One very good reason why contracts should always be drafted by an expert lawyer is to avoid subsequent debate as to whether a document represents a binding deal, or merely an ‘agreement to agree’. Exactly that issue arose in one case concerning a family company that was left high and dry when a joint venture foundered.

The company specialised in manufacturing and selling high-grade diamond blades and had achieved success both in the UK and overseas. With a view to breaking into the mass DIY market, the company entered into negotiations with a tools supplier in respect of a proposed joint venture.

A document described as an exclusive supply and trading agreement was in due course signed and exchanged. The agreement was expressed to last for five years and included provision for profit sharing and payment of commission. However, it had only run for about two years when it broke down and the company launched proceedings.

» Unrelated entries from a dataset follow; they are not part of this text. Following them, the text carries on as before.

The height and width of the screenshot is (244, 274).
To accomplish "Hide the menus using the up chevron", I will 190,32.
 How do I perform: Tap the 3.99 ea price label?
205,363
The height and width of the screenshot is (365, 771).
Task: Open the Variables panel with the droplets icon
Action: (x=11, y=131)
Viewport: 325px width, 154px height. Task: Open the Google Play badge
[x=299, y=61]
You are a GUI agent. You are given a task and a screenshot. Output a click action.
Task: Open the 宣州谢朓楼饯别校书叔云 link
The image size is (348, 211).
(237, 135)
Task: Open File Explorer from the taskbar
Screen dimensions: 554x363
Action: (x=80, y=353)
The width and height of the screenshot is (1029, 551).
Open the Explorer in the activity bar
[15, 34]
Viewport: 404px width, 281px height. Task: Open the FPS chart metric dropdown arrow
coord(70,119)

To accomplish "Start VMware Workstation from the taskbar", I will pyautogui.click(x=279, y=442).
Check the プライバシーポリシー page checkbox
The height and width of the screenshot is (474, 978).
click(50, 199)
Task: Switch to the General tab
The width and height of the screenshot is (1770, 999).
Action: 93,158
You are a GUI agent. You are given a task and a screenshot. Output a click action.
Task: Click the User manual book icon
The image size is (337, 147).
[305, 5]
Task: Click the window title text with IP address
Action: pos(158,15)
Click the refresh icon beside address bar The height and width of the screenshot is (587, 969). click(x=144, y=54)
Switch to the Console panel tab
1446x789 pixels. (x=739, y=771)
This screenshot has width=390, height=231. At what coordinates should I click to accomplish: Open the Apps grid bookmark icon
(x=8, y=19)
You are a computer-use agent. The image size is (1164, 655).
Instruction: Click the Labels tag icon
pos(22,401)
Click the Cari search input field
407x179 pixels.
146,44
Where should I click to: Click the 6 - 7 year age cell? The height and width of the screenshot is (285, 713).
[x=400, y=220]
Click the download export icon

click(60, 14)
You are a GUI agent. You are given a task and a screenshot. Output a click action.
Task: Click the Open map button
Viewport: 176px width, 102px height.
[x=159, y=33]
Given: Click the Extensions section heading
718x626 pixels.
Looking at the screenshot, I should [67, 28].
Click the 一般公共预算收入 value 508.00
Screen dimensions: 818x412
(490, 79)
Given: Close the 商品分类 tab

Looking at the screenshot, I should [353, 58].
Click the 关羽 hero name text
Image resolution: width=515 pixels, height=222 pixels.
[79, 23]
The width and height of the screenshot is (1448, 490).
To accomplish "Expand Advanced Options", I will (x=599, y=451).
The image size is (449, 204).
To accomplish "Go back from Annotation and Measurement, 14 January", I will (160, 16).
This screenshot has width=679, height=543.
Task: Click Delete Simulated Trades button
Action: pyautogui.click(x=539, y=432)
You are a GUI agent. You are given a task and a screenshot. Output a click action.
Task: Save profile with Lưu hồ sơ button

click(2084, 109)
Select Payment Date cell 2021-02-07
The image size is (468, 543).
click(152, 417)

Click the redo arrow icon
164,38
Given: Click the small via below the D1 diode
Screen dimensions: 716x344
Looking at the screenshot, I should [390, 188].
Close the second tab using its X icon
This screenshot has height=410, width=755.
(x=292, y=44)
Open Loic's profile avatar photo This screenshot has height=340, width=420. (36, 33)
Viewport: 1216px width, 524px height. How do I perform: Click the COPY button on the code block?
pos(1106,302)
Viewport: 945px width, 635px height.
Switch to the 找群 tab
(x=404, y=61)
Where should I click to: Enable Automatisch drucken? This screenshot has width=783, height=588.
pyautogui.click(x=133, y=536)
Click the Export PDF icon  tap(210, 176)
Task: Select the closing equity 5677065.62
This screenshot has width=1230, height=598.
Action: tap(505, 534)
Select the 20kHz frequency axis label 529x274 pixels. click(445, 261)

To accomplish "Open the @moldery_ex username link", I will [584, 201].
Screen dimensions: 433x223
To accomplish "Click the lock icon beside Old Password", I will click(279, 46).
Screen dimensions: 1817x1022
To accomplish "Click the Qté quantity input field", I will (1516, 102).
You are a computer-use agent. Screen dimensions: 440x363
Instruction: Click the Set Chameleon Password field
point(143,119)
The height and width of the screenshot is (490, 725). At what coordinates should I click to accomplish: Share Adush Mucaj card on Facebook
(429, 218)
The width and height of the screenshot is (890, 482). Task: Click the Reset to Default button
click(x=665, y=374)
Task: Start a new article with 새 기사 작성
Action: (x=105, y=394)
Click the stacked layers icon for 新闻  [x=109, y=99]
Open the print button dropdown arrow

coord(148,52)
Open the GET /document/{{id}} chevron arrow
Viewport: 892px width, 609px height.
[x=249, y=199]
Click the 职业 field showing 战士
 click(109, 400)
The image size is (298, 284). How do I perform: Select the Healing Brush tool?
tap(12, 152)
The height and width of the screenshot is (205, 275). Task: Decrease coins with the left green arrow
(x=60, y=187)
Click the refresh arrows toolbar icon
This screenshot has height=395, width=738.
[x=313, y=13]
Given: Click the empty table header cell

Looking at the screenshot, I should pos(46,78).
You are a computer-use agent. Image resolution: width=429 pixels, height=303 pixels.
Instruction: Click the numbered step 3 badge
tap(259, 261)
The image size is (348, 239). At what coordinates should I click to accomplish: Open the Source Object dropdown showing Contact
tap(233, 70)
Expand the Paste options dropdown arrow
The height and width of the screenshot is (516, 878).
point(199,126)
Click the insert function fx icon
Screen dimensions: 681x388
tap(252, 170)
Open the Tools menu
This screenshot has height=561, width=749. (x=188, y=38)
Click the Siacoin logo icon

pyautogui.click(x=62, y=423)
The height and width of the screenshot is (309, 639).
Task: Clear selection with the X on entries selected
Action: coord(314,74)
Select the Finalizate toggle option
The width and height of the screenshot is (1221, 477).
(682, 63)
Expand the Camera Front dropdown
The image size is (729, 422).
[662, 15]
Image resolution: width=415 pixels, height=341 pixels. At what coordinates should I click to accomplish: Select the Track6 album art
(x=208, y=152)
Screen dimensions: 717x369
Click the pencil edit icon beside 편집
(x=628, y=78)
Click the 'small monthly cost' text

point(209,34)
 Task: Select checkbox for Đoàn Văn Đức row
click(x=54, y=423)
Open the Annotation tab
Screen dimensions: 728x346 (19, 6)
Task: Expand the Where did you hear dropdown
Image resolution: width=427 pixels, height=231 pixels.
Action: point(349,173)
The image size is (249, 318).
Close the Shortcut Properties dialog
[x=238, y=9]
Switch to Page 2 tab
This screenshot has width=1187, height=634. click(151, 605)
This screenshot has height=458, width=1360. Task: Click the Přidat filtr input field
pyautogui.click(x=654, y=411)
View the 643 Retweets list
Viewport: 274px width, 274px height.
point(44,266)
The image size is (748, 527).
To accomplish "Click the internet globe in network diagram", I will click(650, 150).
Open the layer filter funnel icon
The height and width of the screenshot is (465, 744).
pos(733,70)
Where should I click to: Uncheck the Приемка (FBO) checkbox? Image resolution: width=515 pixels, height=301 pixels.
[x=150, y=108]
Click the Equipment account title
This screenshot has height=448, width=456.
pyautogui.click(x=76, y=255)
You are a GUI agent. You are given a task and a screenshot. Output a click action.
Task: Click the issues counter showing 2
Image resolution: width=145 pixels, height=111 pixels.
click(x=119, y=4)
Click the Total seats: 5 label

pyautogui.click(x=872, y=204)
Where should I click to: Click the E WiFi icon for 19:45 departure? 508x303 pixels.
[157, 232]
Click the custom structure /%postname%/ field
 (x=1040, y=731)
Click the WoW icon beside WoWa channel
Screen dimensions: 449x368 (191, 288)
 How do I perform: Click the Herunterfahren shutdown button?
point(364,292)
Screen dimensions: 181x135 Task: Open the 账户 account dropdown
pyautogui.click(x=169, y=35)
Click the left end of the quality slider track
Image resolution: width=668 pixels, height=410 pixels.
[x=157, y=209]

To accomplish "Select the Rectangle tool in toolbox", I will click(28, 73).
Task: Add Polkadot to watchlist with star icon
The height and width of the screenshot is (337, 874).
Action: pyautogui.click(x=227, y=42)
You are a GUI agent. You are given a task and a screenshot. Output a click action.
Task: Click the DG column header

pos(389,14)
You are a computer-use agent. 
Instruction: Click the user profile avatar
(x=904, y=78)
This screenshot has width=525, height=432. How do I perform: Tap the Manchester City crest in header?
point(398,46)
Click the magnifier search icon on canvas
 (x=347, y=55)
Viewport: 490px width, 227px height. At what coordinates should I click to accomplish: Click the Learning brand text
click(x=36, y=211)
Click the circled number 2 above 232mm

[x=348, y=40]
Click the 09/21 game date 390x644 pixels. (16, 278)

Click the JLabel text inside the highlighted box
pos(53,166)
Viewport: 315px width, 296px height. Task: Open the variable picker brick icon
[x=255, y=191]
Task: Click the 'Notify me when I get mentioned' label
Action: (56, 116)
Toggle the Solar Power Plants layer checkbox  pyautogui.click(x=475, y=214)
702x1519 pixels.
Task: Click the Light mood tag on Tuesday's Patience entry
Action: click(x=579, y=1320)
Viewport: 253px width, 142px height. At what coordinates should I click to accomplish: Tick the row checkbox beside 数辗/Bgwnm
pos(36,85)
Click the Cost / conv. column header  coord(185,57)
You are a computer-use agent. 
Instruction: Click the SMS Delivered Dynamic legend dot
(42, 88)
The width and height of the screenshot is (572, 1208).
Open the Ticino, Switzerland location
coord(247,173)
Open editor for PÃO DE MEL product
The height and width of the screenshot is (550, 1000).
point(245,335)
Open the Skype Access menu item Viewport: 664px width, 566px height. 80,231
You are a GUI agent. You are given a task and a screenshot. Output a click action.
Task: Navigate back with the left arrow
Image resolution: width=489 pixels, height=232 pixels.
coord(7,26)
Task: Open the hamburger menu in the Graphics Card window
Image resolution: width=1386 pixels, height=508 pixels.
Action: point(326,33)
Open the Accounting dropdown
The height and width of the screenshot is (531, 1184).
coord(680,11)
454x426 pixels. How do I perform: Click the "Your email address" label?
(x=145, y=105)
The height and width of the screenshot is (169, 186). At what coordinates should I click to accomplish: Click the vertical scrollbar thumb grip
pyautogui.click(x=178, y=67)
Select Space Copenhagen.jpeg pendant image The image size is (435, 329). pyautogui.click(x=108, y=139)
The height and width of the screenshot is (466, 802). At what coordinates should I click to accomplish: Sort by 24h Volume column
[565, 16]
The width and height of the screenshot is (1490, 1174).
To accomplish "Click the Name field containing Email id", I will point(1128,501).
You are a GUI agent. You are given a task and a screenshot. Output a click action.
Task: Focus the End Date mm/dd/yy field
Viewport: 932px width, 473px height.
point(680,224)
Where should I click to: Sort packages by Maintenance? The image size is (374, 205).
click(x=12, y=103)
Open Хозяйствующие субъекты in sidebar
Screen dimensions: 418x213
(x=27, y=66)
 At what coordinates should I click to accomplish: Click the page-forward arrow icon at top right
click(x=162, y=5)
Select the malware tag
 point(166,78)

The company argued that the tools supplier had not paid commissions due and had breached the agreement by purporting to terminate it before the end of the five-year term. The tools supplier, however, insisted that the agreement was not binding and that it was understood on both sides that it would only become so on exchange of further contractual documents.

Ruling in the company’s favour, the High Court found that the evidence pointed overwhelmingly to the existence of a binding contract on the terms set out in the agreement. By purporting to terminate the contract early, the tools supplier had committed a repudiatory breach and the contract had come to an end on the company’s acceptance of that breach.

There had been no repudiatory breaches of the contract on the company’s part and there was no implied term that the agreement could be terminated on reasonable notice. The Court gave directions as to the basis on which the company’s compensation should be calculated.